Dalit rights violations: Districts like Villupuram, Madurai, Vellore, and Cuddalore have seen complaints of caste-based violence, denial of access to public spaces, untouchability practices, and failure of police and district administration to protect Dalit communities. TNSHRC receives complaints against Tamil Nadu Police and district officials for failure to register FIRs in Dalit atrocity cases, indifference to caste-based violence, and denial of welfare entitlements to SC/ST communities.
Bonded labour in brick kilns: Bonded labour in brick kilns — particularly involving migrant workers and workers from Scheduled Caste communities — is a documented human rights concern in several Tamil Nadu districts. TNSHRC has jurisdiction to inquire into complaints about bonded labour when state officials are responsible for failure to identify, release, and rehabilitate bonded labourers under the Bonded Labour System (Abolition) Act, 1976.
Manual scavenging deaths: Tamil Nadu has recorded deaths of sanitation workers entering sewage pits and sewers without safety equipment. These deaths — involving municipal corporation and local body employees or contracted workers — raise serious human rights concerns. TNSHRC can inquire into complaints about the death of sanitation workers and the failure of state local bodies to comply with the Prohibition of Employment as Manual Scavengers and their Rehabilitation Act, 2013.
Prison conditions and prisoner rights: Overcrowding, violence within prisons, denial of medical care to prisoners, and illegal detention beyond the period authorised by a court are recurring concerns across Tamil Nadu's prison system. TNSHRC has the power to visit prisons and remand homes and inquire into conditions. Families of prisoners who have no information about a complaint they filed with TNSHRC about their relative's treatment in prison can use RTI to find out what the Commission has done.
TNSHRC vs NHRC: Understanding the Jurisdictional Divide
Before filing a complaint or an RTI application, it is essential to understand the boundary between TNSHRC's jurisdiction and that of the National Human Rights Commission (NHRC). Confusing the two can result in wasted time and misdirected RTI applications.
TNSHRC has jurisdiction over human rights violations committed by:
- Tamil Nadu state government departments and officials
- Tamil Nadu Police — district police, Tamil Nadu Armed Reserve Police, special police formations under the state government
- Tamil Nadu state-run institutions — government hospitals, state prisons (Chennai Central Prison, Puzhal Prison, and others), remand homes, state shelter homes, and state welfare institutions
- Tamil Nadu state-funded local bodies — municipal corporations, town panchayats, district administrations
- Tamil Nadu state public sector undertakings
NHRC has jurisdiction over human rights violations committed by:
- Central Government ministries and departments
- Central armed forces — Indian Army, Navy, and Air Force (though NHRC's jurisdiction over armed forces is limited to requesting reports rather than direct inquiry)
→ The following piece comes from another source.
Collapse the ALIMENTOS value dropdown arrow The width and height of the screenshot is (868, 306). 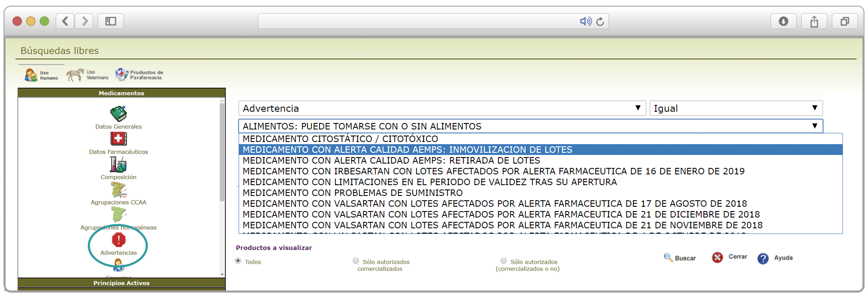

- Central paramilitary and police forces — CRPF, BSF, CISF, ITBP, SSB, NSG, and other Central Armed Police Forces (CAPF) deployed in Tamil Nadu
- Central Government institutions operating in Tamil Nadu — central government hospitals, central prisons (rare), and centrally administered bodies
The key rule: If a Tamil Nadu citizen is assaulted by a Tamil Nadu Police sub-inspector at a police station, the complaint goes to TNSHRC. If a CRPF personnel deployed in Tamil Nadu commits a violation, the complaint goes to NHRC. Where both state and central authorities are implicated, complaints can be filed with both commissions simultaneously.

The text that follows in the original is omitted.